• _STATED GOAL 1_
Decide whether each statement below agrees with the post on Maxima's contrib_ode routines. Answer yes or no for each, quoting the words of the post that settle it.
(a) contrib_ode is called the same way as ODE2.
(b) %C stands for the constants of second order equations.
(c) When contrib_ode cannot find a solution, it returns an empty list.
• _STATED GOAL 2_
Continue the post on Maxima's contrib_ode routines, starting after its last sentence.

Subject: Contributing some first order ode routines
From: Billinghurst, David (CALCRTS)
Date: Sun, 25 Jan 2004 23:34:10 +1100
Over my summer break I have managed to work on my first order ode
routines. I have attached a brief description below. I'd like to
create a share/contrib/diffequations directory and put them there
to mature for a while. Any objections.
========================== contrib_ode.usg ========================
-*- mode: Text; -*-
MAXIMA's ordinary differential equation (ODE) solver ODE2 solves
elementary linear ODEs of first and second order. The function
contrib_ode extends ODE2 with additional methods. The code may be
integrated into MAXIMA at some stage.
The calling convention for contrib_ode is identical to ODE2. It takes
three arguments: an ODE (only the left hand side need be given if the
right hand side is 0), the dependent variable, and the independent
variable. When successful, it returns a list of solutions. Each
solution can be: an explicit solution for the dependent variable; an
implicit solution for the dependent variable; or a parametric solution
in terms of variable %t. %C is used to represent the constant in the
case of first order equations, and %K1 and %K2 the constants for
second order equations. If contrib_ode cannot obtain a solution for
whatever reason, it returns FALSE, after perhaps printing out an error
message.
(C1) eqn:x*'diff(y,x)^2-(1+x*y)*'diff(y,x)+y=0;
dy 2 dy
(D1) x (--) - (x y + 1) -- + y = 0
dx dx
(C2) contrib_ode(eqn,y,x);
x
(D2) [y = LOG(x) + %C, y = %C %E ]
(C3) method;
(D3) FACTOR
Nonlinear odes can have singular solutions without constants of
integration.

• _PROVIDED DATA_
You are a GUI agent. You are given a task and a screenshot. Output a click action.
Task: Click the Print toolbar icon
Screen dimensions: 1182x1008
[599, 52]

• _REPLY 1_
(a) Yes: "The calling convention for contrib_ode is identical to ODE2."
(b) No: "%K1 and %K2 the constants for second order equations."
(c) No: "it returns FALSE, after perhaps printing out an error message."

• _REPLY 2_
(C4) eqn:'diff(y,x)^2+x*'diff(y,x)-y=0;
dy 2 dy
(D4) (--) + x -- - y = 0
dx dx
(C5) contrib_ode(eqn,y,x);
2
2 x
(D5) [y = %C x + %C , y = - --]
4
(C6) method;
(D6) clairault
The following ode has two parametric solutions in terms of the dummy
variable %t. In this case the parametric solutions can be manipulated
to give explicit solutions.
(C7) eqn:'diff(y,x)=(x+y)^2;
dy 2
(D7) -- = (y + x)
dx
(C8) contrib_ode(eqn,y,x);
(D8) [[x = %C - ATAN(SQRT(%T)), y = - x - SQRT(%T)],
[x = ATAN(SQRT(%T)) + %C, y = SQRT(%T) - x]]
(C9) method;
(D9) lagrange
For first order ODEs contrib_ode calls ode2. It then tries the
following methods: factorization, Clairault, Lagrange, Riccati and Lie
symmetry methods.
For second order ODEs contrib_ode calls ode2. No other methods are
implemented yet.
Extensive debugging traces and messages are displayed if the command
put('contrib_ode,true,'verbose) is executed.
TO DO
=====
These routines are work in progress. I still need to:
* Extend the FACTOR method ode1_factor to work for multiple roots.
* Extend the FACTOR method ode1_factor to attempt to solve higher
order factors. At present it only attemps to solve linear factors.
* Fix the LAGRANGE routine ode1_lagrange to prefer real roots over
complex roots.
* Add additional methods for Riccati equations.
* Work out how to return partial solutions, such as those obtained for
Riccati equations.
* Add routines for Abel equations.
* Work on the Lie symmetry group routine ode1_lie. There are quite a
few problems with it: some parts are unimplemented; some test cases
seem to run forever; other test cases crash; yet others return very
complex "solutions". I wonder if it really ready for release yet.
* Add more test cases.
TEST CASES
==========
The routines have been tested on a few hundred test cases from Murphy,
Kamke and Zwillinger. These are included in the tests subdirectory.
* The Clairault routine ode1_clairault finds all known solutions,
including singular soultions. (This statement is asking for
trouble).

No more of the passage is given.